Saturday, May 06, 2006

Black Girl Blues


      Film director Cauleen Smith forwarded me the following piece by the writer Thulani Davis, whose fantastic 1996 novel Maker of Saints (inspired by the work, life and death of Latina artist Ana Mendieta) I read last year. I loved the book’s take on race, art, sexuality and gender – it’s weighty and politically charged but completely accessible. In this letter, Ms. Davis takes up the cause of the young black woman who has accused three members of the Duke University Lacrosse team of rape.

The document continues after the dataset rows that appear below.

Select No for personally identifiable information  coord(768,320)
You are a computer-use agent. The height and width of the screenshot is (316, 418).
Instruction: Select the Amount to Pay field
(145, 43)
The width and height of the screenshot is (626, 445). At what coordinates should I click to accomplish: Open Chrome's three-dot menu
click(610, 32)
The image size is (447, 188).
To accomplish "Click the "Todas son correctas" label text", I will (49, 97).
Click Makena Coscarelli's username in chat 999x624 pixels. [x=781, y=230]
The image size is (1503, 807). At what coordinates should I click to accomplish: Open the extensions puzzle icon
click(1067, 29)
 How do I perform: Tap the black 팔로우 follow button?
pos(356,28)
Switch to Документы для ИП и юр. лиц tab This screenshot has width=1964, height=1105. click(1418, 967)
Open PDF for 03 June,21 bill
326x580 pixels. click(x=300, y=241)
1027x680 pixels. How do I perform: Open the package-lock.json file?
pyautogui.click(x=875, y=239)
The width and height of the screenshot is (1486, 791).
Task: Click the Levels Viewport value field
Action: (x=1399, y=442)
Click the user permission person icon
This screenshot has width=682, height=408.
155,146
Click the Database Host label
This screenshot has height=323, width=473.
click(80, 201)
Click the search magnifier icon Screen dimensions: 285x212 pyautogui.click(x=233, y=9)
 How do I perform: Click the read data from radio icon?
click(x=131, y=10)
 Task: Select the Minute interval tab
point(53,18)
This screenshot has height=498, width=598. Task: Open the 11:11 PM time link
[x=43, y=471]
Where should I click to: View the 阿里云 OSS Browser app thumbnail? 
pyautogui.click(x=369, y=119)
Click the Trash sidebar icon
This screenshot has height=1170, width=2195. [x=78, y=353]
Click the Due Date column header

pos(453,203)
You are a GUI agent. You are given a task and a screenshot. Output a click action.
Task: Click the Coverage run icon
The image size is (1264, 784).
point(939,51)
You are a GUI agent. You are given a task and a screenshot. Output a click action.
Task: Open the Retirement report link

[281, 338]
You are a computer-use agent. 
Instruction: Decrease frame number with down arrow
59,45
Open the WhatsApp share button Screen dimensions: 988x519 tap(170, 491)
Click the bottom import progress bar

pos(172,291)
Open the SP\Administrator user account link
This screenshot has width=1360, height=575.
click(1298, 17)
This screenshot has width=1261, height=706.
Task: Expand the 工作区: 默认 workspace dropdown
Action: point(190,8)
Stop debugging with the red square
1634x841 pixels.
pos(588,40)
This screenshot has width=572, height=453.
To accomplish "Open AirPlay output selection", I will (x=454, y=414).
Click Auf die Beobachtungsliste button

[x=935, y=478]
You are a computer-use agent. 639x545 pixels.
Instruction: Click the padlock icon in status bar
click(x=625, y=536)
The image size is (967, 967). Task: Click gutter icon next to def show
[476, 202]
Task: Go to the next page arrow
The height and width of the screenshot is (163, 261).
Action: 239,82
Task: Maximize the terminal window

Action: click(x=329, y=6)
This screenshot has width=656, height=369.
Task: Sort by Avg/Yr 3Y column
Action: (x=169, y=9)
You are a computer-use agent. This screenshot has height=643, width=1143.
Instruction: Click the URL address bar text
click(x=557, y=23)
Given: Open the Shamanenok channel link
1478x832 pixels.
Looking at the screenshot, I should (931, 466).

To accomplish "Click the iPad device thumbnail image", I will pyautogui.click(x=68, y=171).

      A Call to the Sisters
      By Thulani Davis
            As anyone paying attention to the Duke University case knows, the young woman who has accused three members of the Duke University Lacrosse team of rape is now facing a barrage of attacks on her character that is unusual for its vitriol, echoing the sentiment overheard from one of the team members that “she’s just a stripper.” She also faces continued threats on her life, according to family members interviewed by Essence reporter Kristal Brent Zook. None of us know what happened at that party, yet if this African American college student continues to try to withstand this unequal battle without support, a brutish tactic to intimidate her into dropping her charges make succeed.
            A letter I received today wondered why there has been no national support demanding a chance for a fair trial and making it evident that the national black community is concerned. The letter asked simply: Where are African American women? My friend observed there has been “no NOW, no NCNW [National Council of Negro Women], no black sororities, no black women's service clubs, no black congresswomen or other pols, no black women's' professional organizations. (No national support of any kind has been forthcoming except for the Reverends Sharpton and Jackson).” On the local level, Houston Baker, professor of English and African and African American Studies at Duke and North Carolina NAACP President William Barber have been speaking out. Seeing Baker made me wonder whether the African American faculty as a whole has asked or received a meeting with the Duke’s president. This should be done.
            African Americans are concerned. The details are part of a familiar nightmare, and one which once again presents the fear that Americans will simply tolerate the possibility that harm done to black women means nothing. We are wondering how many young African American college students on campuses across the country are vulnerable to such acts of violence.
            We are also paying close attention because the prevalence of racism teaches us that stripping at a party given by an all white male group getting drunk seems an extremely risky choice. No question. But is that the reason for the silence of African American women? Are we too making a judgment that deems rape destiny for some? The language quoted thus far from that night alone, not to mention the disturbing e-mail sent by one of the players, informs us that race was inextricably intertwined with sexuality (and violence in one case) as some of these young men expressed themselves. Regardless of what may have occurred in the bathroom at that party, this is a smug, racialized milieu that must be challenged, for it presents far too many dangers to all young people. So we must stand against the tolerance of such violence and threats of violence and we must stand with this student as we would our daughters.
            We must demand that those who represent us and those who lead the many thousands of organizations to which we belong let it be known that she and her family are not alone. We would not want our daughters, who may yet be unaware of the historical vulnerability of black women, to find themselves alone facing the goons on the phone and the lawyers who would divest them of their human dignity because they chose to make charges that they were assaulted. That is already an everyday reality that can only be stopped by those of us who watch and listen. Rape is not our lot in life. Let a court make the call, not the pressure.
            If this young woman is to have a chance to finish her education, start her working life and become a member of any of our churches, professional associations and give her children those same opportunities she needs our sense of community now, not later. Today she should be a concern, a sister, to the AKAs, the Deltas, Gammas, Sigmas and Zetas, the Coalition of 100 Black Women, the National Council of Negro Women, Black Women’s Agenda, the Black Radical Congress, the NAACP, the National Association of Black Journalists, the National Bar Association, the Hip Hop Action Summit, African American students’ organizations, African American educators, clergy and dozens of other groups and associations. Write or call the ones with whom you associate.